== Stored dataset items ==

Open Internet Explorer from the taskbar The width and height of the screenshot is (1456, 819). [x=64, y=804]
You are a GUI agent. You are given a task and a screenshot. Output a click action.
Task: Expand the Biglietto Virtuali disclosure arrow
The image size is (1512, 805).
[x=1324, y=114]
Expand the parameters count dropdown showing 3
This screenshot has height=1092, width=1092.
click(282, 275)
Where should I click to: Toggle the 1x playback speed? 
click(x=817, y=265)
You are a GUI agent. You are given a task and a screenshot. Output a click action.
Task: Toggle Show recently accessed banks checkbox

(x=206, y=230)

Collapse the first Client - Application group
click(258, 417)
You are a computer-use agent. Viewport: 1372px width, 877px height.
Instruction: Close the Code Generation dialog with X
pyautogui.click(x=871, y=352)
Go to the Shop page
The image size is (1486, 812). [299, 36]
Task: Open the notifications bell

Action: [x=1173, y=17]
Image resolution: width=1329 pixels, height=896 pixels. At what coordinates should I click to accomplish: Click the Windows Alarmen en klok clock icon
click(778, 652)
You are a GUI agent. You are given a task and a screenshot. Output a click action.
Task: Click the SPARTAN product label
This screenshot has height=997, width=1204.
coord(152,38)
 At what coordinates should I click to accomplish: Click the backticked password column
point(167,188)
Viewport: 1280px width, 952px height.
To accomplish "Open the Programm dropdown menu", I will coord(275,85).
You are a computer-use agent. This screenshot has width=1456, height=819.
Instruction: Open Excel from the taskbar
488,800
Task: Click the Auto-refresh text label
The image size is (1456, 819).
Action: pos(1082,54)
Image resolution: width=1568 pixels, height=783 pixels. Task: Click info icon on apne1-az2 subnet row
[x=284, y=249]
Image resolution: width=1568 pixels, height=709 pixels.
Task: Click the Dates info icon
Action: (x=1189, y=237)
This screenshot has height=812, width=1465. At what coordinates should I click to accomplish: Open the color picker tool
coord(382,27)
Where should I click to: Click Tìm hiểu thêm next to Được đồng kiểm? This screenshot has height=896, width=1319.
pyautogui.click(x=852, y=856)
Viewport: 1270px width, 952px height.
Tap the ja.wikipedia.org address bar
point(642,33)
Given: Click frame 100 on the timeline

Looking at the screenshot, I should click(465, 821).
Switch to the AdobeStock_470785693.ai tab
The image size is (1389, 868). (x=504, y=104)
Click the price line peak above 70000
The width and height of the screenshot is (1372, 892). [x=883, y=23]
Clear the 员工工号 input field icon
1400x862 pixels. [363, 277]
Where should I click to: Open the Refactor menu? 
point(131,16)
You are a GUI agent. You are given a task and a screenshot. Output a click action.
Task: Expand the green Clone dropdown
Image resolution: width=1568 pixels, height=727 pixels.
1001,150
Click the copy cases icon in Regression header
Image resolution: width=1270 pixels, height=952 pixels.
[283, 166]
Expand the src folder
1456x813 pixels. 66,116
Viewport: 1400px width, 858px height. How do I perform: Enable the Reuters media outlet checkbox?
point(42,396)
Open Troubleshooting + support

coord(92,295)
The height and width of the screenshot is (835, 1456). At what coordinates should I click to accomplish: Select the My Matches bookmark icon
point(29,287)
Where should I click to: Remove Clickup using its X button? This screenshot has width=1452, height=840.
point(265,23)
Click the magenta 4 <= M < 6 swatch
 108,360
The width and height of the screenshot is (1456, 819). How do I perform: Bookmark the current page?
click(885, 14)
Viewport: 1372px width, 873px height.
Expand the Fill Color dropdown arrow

== WHAT THE EXERCISE ASKS ==
For this exercise, output the entries above exactly as written.

== ANSWER BOX ==
Open Internet Explorer from the taskbar The width and height of the screenshot is (1456, 819). [x=64, y=804]
You are a GUI agent. You are given a task and a screenshot. Output a click action.
Task: Expand the Biglietto Virtuali disclosure arrow
The image size is (1512, 805).
[x=1324, y=114]
Expand the parameters count dropdown showing 3
This screenshot has height=1092, width=1092.
click(282, 275)
Where should I click to: Toggle the 1x playback speed? 
click(x=817, y=265)
You are a GUI agent. You are given a task and a screenshot. Output a click action.
Task: Toggle Show recently accessed banks checkbox

(x=206, y=230)

Collapse the first Client - Application group
click(258, 417)
You are a computer-use agent. Viewport: 1372px width, 877px height.
Instruction: Close the Code Generation dialog with X
pyautogui.click(x=871, y=352)
Go to the Shop page
The image size is (1486, 812). [299, 36]
Task: Open the notifications bell

Action: [x=1173, y=17]
Image resolution: width=1329 pixels, height=896 pixels. At what coordinates should I click to accomplish: Click the Windows Alarmen en klok clock icon
click(778, 652)
You are a GUI agent. You are given a task and a screenshot. Output a click action.
Task: Click the SPARTAN product label
This screenshot has height=997, width=1204.
coord(152,38)
 At what coordinates should I click to accomplish: Click the backticked password column
point(167,188)
Viewport: 1280px width, 952px height.
To accomplish "Open the Programm dropdown menu", I will coord(275,85).
You are a computer-use agent. This screenshot has width=1456, height=819.
Instruction: Open Excel from the taskbar
488,800
Task: Click the Auto-refresh text label
The image size is (1456, 819).
Action: pos(1082,54)
Image resolution: width=1568 pixels, height=783 pixels. Task: Click info icon on apne1-az2 subnet row
[x=284, y=249]
Image resolution: width=1568 pixels, height=709 pixels.
Task: Click the Dates info icon
Action: (x=1189, y=237)
This screenshot has height=812, width=1465. At what coordinates should I click to accomplish: Open the color picker tool
coord(382,27)
Where should I click to: Click Tìm hiểu thêm next to Được đồng kiểm? This screenshot has height=896, width=1319.
pyautogui.click(x=852, y=856)
Viewport: 1270px width, 952px height.
Tap the ja.wikipedia.org address bar
point(642,33)
Given: Click frame 100 on the timeline

Looking at the screenshot, I should click(465, 821).
Switch to the AdobeStock_470785693.ai tab
The image size is (1389, 868). (x=504, y=104)
Click the price line peak above 70000
The width and height of the screenshot is (1372, 892). [x=883, y=23]
Clear the 员工工号 input field icon
1400x862 pixels. [363, 277]
Where should I click to: Open the Refactor menu? 
point(131,16)
You are a GUI agent. You are given a task and a screenshot. Output a click action.
Task: Expand the green Clone dropdown
Image resolution: width=1568 pixels, height=727 pixels.
1001,150
Click the copy cases icon in Regression header
Image resolution: width=1270 pixels, height=952 pixels.
[283, 166]
Expand the src folder
1456x813 pixels. 66,116
Viewport: 1400px width, 858px height. How do I perform: Enable the Reuters media outlet checkbox?
point(42,396)
Open Troubleshooting + support

coord(92,295)
The height and width of the screenshot is (835, 1456). At what coordinates should I click to accomplish: Select the My Matches bookmark icon
point(29,287)
Where should I click to: Remove Clickup using its X button? This screenshot has width=1452, height=840.
point(265,23)
Click the magenta 4 <= M < 6 swatch
 108,360
The width and height of the screenshot is (1456, 819). How do I perform: Bookmark the current page?
click(885, 14)
Viewport: 1372px width, 873px height.
Expand the Fill Color dropdown arrow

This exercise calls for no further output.